---------- Source excerpt

# Blotched blue tounge?



## AtomicFerret (Dec 3, 2011)

The people next door picked up a few blue tounge lizards a few years ago they were kept outside in cages :S they had babies etc etc. But one day they came home with a blotched blue tounge? it was black with big pink circles on it similar to this http://davidcook.com.au/images/images_frogs_reptiles/blotched_blue-tongue.jpg . They wouldn't tell me where they got it all they said was 'they found it in the bush' all there lizards were caught from the wild :evil: same with the snakes and the water dragons :evil:


----------



## GeckoRider (Dec 3, 2011)

Ok... report them that is very Illegal


----------



## MesseNoire (Dec 3, 2011)

It is illegal everywhere but tassie.
Report them


----------



## AtomicFerret (Dec 3, 2011)

I know but I'm wondering if blotched blue tounges are even legal here in the first place? I always thought you could only find them in TAS

Ok didn't see that wondering how they got it then?


----------



## ajandj (Dec 4, 2011)

yer blotched are found in victoria and up thru the blue mountains in NSW as well as Tassie.

I would definately report them, us law abiding citz are doing the right thing. It only takes a few to reck it for all of us. For a single offence in Victoria it's up to 6 months Jail..
Report them.. you can do it anon..in vic you report to DSE not sure about other states. I guess whereever you apply for a wildlife permit


----------



## Tassie97 (Dec 4, 2011)

Tasmania you can and kinda have to capture from the wild to abide by the licence. the licence is free and it has pretty much all the Tasmanian natives so Tiger snakes Copperheads etc are on the same licence as a garden skink! GREAT IDEA AYE! -.-


----------



## ajandj (Dec 4, 2011)

oh really..

We have 3 licence types in victoria. Basic, Advanced and Specimen

I know that blotched and easterns "in Victoria" do not need a licence. BUt having said that, when l bought my eastern, l had to show my drivers licence, they took a record of it, and those forms do go back to DSE sothat if you ever get a knock at the door, you can prove where you obtained the wildlife from.


----------



## JAS101 (Dec 4, 2011)

ajandj said:


> oh really..
> 
> We have 3 licence types in victoria. Basic, Advanced and Specimen
> 
> I know that blotched and easterns "in Victoria" do not need a licence. BUt having said that, when l bought my eastern, l had to show my drivers licence, they took a record of it, and those forms do go back to DSE sothat if you ever get a knock at the door, you can prove where you obtained the wildlife from.


im pretty sure theres a dealers licence too


----------



## ajandj (Dec 4, 2011)

ooops yep i guess there would be . i was only looking at it from a pet loves view


----------

--------------------
---------- Dataset section

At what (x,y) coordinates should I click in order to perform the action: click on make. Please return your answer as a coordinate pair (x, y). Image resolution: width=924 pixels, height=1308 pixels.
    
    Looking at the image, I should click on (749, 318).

--------------------

In the blue-tongue thread, what is the maximum jail term for a single offense in Victoria? Answer from the blue-tongue thread alone.

Up to six months.